J'ai toujours aimé chanter sous la douche en me servant du pommeau comme micro, et m'abandonner au rythme de la musique dans un show personnel qui m'emmène loin de la réalité, loin de tout et de tout ce qui peut interférer avec le bonheur et le bien-être ; m'abandonner au réconfort que cela produit après une bonne dose de stress ou une dure journée de révisions... C'est le meilleur moment de la journée, celui où tu ne penses à rien d'autre que toi : c'est ton moment, ton instant de détente et rien ni personne ne peut t'interrompre ou te l'enlever.

Dis-leur, oui, dis-leur que ce n'est pas un leurre, fredonné-je en virevoltant comme une célébrité en plein concert.

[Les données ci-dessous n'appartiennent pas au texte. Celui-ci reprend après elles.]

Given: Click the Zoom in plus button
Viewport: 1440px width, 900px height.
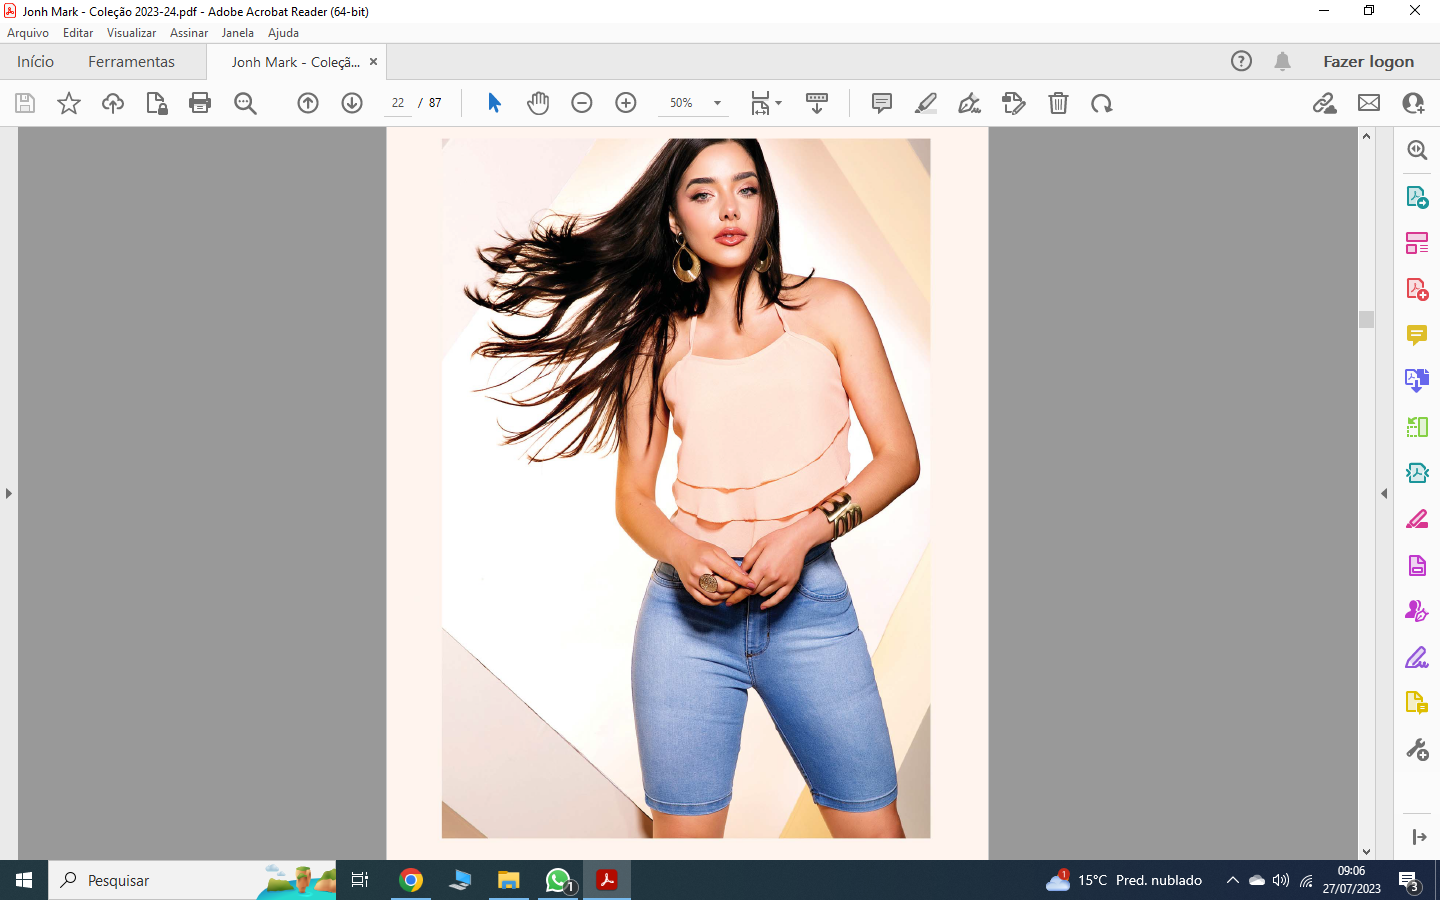Looking at the screenshot, I should [626, 103].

Personne ne peut t'enlever ces quelques minutes qui t'appartiennent et te permettent d'être ce que tu n'es pas.
Toc. Toc. Toc.
Enfin... excepté, peut-être, la sonnerie de la porte d'entrée.
Je me passe un dernier coup d'eau sur le corps, enroule une serviette autour de ma poitrine et...
Toc. Toc. Toc.

– Oui, oui, j'arrive ! C'est pas possible d'être aussi speed à...  je regarde l'heure, huit heures du matin ! Mais qui vient aussi tôt ?

Je lance ma brosse à dent dans le verre en espérant qu'elle ne tombe pas à côté et attrape la première tenue qui me passe sous la main – une robe à volants – sans me soucier de s'il me reste du dentifrice sur les lèvres. Puis, je descends les escaliers trois par trois et ouvre la porte.

– Que faites-vous là ? m'étonné-je en voyant ses deux amis.
– On est venu voir Maor avant son départ, me répond Ossian, le regard éteint par le manque de sommeil.
– Ah, c'est dommage. Vous l'avez loupé de quelques minutes.

Nacio fait demi-tour, lève nonchalamment sa main pour me saluer et me dit de son détaché habituel :

– Tant pis, on l'appellera.
– Je vous sers quelque chose à boire ? je propose avant qu'il ne s'en aille.
– Oui ! Un café, je suis k.o. Nacio a mis son réveil à moins le quart ce matin.

Je diminue légèrement le son de la radio et je leur serre une tasse. Le café que j'ai préparé tout à l'heure pour Maor est encore chaud.

– Merci, Isia. On n'a pas beaucoup dormi cette nuit. On en avait besoin.
– Vous rentrez de soirée ?
– Oui, on est rentré vers... il réfléchit trente secondes, depuis cinq heures.
– Effectivement, vous êtes rentrés tard. Tu veux quelque chose à grignoter ?
– Te dérange pas, le café suffit. Il est corsé mais j'aime bien. Il nous tient éveillé.
– Et toi, Nacio, tu veux manger quelque chose ?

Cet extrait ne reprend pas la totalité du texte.